• _SOURCE EXTRACT_:
I don't know if he wanted out that early. he was reasonalbly good in WWI, tried to get to the Front, and in the 1920s he worked fairly hard at the royal tours.. but he grew bored I think, got fed up with his father and the expectations of "duty duty" all the time. I guess also he knew they would like him to marry a nice well bred girl and produce heirs and he wanted to stay with his devoted Freda.. and his other flings.
But the catalyst was Wallis. If he hadn't met her, I think he would have stayed as King...
 
I've never heard that he threatened to kill himself. But clealry he would not have let WaLLIS go without a drama and a fight and as she had presumably had some feeligns for him and was linked with him.. and in a way had no one to go back to, by then, she was stuck with him.

I did a bit of sleuthing and found a very interesting reputable source (The Telegraph) to confirm that David did indeed threaten suicide should Wallis ever leave him. Not only does this mention that threat but this is an excerpt from a book called "That Woman: A Life of Wallis Simpson, Duchess of Windsor" by Anne Sebba. It was also made into a documentary that was shown on British channel 4 (I'm presuming as I don't know British channels) called "Wallis Simpson: the Secret Letters".

• _DATA PROVIDED_:
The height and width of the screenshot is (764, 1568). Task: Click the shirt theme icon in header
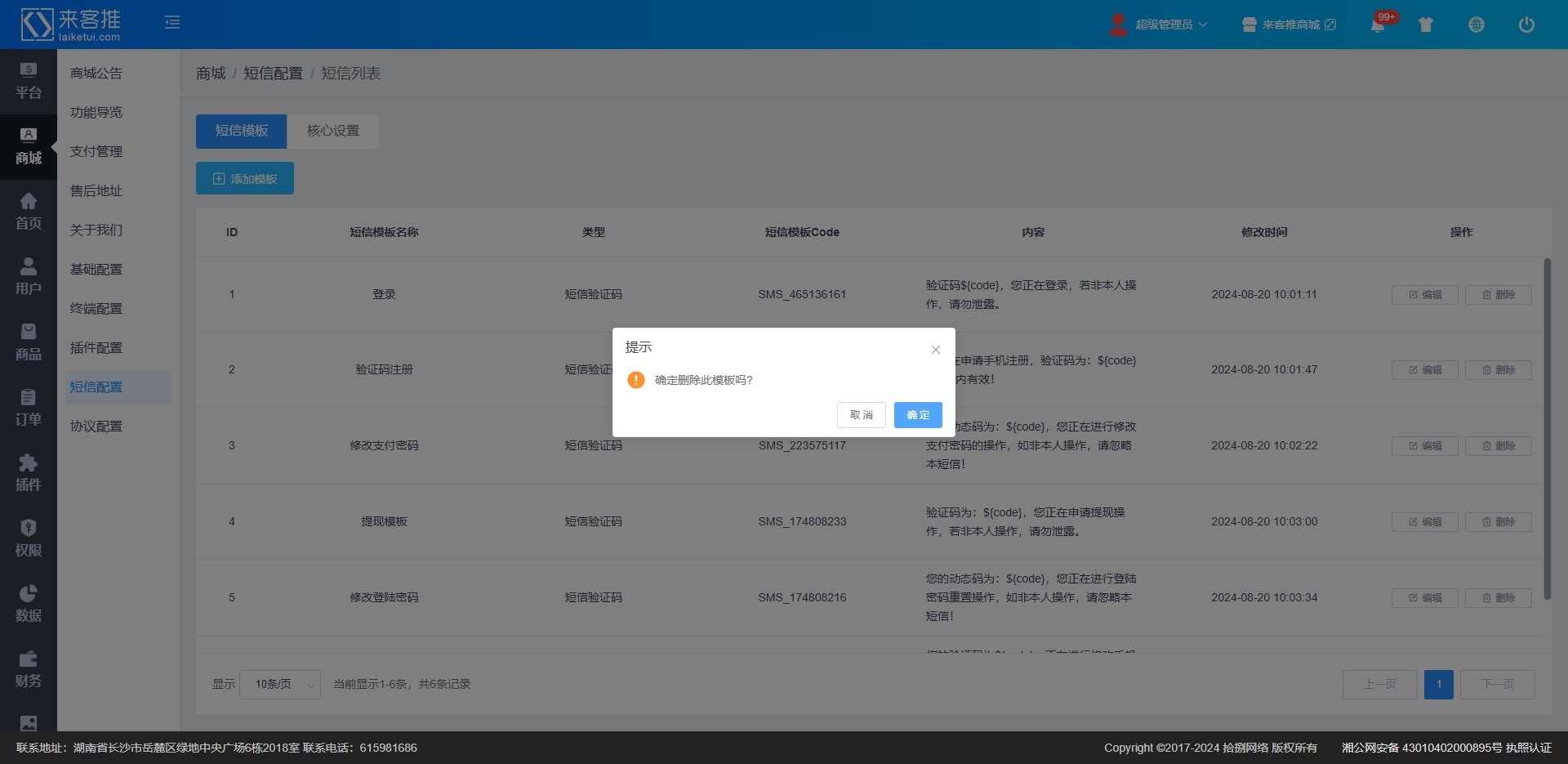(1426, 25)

* * *

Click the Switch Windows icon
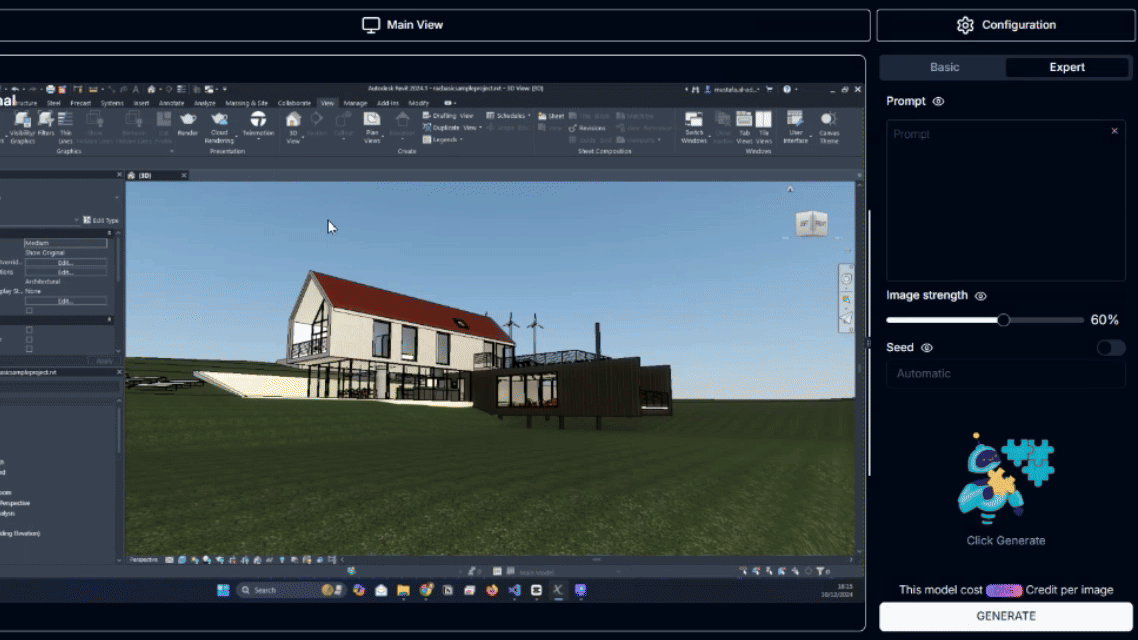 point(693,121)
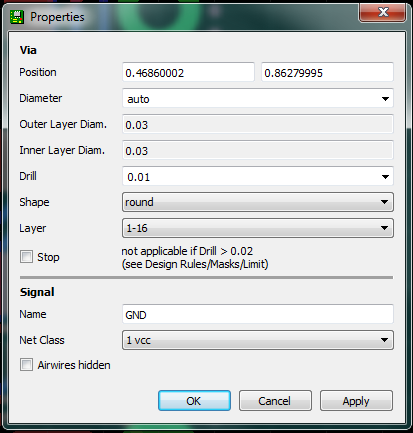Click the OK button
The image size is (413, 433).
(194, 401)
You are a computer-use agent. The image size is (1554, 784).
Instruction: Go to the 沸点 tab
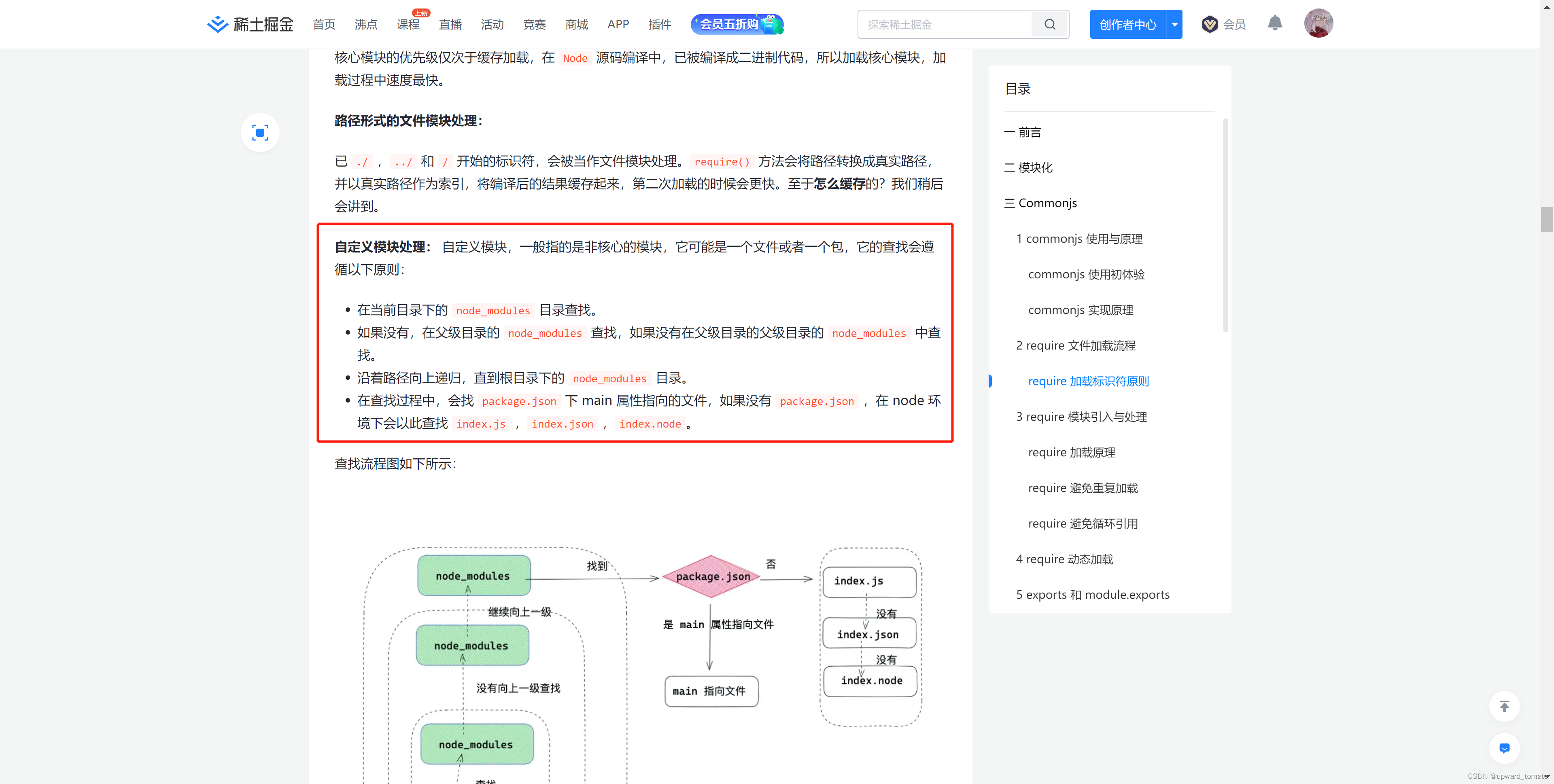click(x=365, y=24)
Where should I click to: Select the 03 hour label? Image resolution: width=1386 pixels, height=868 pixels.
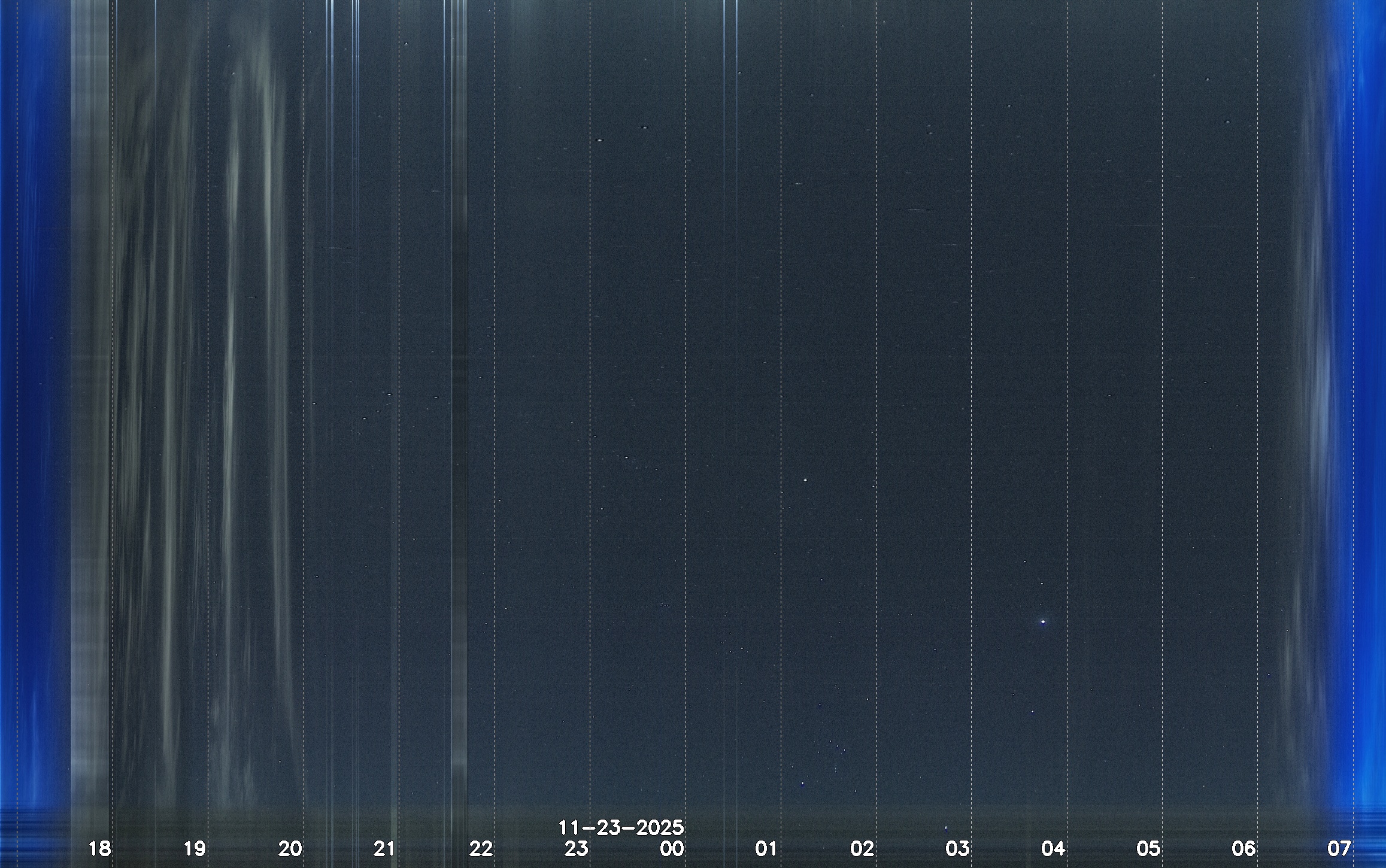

• _TO BE DONE_:
List every person mentioned by name in the source extract, giving each person only once.

• _WRITTEN ANSWER_:
- Freda
- Wallis
- David
- Anne Sebba